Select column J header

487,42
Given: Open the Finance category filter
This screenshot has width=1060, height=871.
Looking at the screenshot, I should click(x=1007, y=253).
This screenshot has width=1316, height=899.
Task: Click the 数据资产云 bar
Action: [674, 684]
——
Cel - Przedstaw wszystkie powyższe rekordy jako listę JSON złożoną z napisów, w której każdy wiersz tworzy osobny napis. Puste wiersze pomiń.

Odpowiedź poniżej -
[
  "Select column J header",
  "487,42",
  "Given: Open the Finance category filter",
  "This screenshot has width=1060, height=871.",
  "Looking at the screenshot, I should click(x=1007, y=253).",
  "This screenshot has width=1316, height=899.",
  "Task: Click the 数据资产云 bar",
  "Action: [674, 684]"
]